WHAT IS REQUIRED: Please quote everything from the line containing "The width and height of the screenshot is (1337, 510)." down to the line containing "click(x=42, y=19)", including both of those lines.

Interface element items
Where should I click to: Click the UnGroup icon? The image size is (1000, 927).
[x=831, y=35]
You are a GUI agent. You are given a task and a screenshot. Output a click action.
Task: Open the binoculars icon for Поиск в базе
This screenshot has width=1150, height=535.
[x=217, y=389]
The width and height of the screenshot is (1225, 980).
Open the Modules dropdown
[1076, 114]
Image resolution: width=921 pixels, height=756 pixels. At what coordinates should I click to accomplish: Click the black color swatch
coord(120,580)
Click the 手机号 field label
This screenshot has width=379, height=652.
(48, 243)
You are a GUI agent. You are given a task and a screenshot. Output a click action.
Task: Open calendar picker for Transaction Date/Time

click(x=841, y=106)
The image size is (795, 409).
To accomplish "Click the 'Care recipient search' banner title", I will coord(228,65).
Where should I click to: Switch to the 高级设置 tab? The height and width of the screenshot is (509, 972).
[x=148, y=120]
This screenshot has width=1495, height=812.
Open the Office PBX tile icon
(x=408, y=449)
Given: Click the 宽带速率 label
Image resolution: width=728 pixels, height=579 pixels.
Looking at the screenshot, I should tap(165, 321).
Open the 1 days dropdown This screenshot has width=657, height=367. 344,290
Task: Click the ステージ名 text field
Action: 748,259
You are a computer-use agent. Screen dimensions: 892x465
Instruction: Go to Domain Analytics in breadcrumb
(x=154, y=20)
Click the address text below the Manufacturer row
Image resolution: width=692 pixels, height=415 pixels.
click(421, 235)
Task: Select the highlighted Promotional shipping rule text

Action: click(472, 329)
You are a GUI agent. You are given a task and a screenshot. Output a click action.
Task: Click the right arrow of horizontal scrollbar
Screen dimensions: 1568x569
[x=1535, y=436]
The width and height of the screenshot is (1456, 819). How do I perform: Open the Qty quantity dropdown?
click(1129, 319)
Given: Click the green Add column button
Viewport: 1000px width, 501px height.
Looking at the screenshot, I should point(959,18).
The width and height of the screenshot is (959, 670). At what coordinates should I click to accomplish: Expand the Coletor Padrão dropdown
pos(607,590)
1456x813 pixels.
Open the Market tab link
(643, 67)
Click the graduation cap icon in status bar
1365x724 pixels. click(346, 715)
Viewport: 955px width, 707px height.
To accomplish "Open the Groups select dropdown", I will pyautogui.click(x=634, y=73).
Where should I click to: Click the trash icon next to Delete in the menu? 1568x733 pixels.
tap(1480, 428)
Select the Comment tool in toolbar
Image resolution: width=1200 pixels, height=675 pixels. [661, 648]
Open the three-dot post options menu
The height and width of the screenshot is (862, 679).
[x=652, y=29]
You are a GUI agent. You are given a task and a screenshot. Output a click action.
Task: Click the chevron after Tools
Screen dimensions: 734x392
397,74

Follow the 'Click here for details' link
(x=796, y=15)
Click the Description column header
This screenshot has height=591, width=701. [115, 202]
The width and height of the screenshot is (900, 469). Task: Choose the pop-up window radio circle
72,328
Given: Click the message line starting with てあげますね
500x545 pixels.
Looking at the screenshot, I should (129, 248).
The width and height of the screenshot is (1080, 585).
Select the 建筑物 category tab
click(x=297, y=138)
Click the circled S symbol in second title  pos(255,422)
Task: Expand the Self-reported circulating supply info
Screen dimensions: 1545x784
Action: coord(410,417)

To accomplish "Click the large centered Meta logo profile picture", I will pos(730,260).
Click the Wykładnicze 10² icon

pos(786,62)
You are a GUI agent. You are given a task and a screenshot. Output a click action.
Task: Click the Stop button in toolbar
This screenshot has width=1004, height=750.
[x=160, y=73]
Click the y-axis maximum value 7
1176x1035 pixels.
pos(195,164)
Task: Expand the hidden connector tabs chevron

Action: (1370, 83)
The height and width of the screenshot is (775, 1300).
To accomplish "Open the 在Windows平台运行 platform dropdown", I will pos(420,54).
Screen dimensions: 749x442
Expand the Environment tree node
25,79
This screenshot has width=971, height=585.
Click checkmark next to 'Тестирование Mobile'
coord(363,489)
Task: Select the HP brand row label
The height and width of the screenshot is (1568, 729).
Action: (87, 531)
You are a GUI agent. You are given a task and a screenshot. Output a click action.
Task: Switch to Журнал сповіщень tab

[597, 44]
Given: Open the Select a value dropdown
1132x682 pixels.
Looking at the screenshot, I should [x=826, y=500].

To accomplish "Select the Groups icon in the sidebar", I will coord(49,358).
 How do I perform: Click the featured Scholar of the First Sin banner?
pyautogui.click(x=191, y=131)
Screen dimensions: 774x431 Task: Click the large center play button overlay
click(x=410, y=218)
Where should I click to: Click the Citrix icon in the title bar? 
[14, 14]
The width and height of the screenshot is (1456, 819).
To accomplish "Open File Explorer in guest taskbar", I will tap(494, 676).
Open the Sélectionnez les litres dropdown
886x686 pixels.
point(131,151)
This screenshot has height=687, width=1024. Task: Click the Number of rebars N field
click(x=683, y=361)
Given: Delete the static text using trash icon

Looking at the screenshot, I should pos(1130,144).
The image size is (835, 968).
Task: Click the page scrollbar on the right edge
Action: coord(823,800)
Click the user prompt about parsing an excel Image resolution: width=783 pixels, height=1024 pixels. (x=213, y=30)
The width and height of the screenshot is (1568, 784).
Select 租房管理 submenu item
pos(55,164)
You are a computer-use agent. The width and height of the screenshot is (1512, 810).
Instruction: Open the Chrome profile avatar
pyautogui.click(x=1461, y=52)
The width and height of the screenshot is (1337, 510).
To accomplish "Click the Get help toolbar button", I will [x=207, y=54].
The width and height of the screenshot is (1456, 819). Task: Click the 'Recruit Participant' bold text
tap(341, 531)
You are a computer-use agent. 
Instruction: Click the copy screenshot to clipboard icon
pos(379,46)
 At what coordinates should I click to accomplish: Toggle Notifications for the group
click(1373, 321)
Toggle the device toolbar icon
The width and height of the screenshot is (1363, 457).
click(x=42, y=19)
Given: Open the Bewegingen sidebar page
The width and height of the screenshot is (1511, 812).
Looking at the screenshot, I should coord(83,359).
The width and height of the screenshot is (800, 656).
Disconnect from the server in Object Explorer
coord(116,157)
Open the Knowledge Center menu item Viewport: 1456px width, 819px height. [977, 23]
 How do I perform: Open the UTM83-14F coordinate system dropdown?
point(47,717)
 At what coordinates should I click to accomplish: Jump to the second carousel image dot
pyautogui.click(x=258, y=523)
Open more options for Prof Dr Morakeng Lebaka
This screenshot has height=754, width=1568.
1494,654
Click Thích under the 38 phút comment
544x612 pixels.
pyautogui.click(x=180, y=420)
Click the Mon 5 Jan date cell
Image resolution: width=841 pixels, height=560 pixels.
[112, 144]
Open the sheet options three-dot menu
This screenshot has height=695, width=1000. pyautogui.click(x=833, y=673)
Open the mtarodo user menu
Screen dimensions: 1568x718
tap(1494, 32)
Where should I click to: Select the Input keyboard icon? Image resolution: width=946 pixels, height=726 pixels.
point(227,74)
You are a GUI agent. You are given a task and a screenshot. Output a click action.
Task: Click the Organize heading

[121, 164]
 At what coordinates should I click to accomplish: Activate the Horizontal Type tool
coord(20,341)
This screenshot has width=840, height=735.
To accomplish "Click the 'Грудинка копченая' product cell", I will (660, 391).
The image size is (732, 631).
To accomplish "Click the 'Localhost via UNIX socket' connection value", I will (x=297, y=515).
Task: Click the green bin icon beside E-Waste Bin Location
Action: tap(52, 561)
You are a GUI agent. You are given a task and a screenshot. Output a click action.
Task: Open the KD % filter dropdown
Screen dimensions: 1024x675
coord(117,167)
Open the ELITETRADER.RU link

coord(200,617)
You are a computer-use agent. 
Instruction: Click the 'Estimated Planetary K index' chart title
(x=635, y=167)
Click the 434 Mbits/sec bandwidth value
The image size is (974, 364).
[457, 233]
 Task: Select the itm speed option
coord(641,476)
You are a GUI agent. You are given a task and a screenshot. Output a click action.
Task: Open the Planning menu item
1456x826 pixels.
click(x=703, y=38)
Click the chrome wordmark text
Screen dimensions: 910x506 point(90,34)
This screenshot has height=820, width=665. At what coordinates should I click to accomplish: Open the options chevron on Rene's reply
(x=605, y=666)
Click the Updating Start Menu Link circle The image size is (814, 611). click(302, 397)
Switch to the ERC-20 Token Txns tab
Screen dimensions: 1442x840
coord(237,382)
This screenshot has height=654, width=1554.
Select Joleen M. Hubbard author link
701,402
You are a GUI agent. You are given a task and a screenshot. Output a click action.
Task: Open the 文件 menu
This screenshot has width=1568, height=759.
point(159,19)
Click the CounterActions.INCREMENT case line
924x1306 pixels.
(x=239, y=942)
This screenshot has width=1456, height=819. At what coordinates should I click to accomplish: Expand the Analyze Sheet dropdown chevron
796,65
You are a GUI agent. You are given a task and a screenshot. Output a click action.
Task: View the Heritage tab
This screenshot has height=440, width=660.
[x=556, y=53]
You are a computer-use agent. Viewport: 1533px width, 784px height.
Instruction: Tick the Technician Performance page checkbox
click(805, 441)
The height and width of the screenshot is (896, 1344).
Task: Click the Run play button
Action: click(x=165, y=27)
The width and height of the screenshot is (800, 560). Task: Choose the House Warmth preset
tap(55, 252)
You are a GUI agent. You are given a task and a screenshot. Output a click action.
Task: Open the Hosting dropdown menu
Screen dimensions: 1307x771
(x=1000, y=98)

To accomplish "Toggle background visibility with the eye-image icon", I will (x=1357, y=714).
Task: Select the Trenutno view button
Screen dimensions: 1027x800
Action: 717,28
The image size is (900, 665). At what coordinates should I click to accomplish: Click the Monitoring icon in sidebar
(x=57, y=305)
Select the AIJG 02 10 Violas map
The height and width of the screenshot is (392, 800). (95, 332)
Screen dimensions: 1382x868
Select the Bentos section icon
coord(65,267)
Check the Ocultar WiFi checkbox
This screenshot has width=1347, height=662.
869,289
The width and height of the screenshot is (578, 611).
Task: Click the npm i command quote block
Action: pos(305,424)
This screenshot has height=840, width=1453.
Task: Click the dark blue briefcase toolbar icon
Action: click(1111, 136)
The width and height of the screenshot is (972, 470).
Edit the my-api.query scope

COMPLETE ANSWER:
The width and height of the screenshot is (1337, 510).
To accomplish "Click the Get help toolbar button", I will [x=207, y=54].
The width and height of the screenshot is (1456, 819). Task: Click the 'Recruit Participant' bold text
tap(341, 531)
You are a computer-use agent. 
Instruction: Click the copy screenshot to clipboard icon
pos(379,46)
 At what coordinates should I click to accomplish: Toggle Notifications for the group
click(1373, 321)
Toggle the device toolbar icon
The width and height of the screenshot is (1363, 457).
click(x=42, y=19)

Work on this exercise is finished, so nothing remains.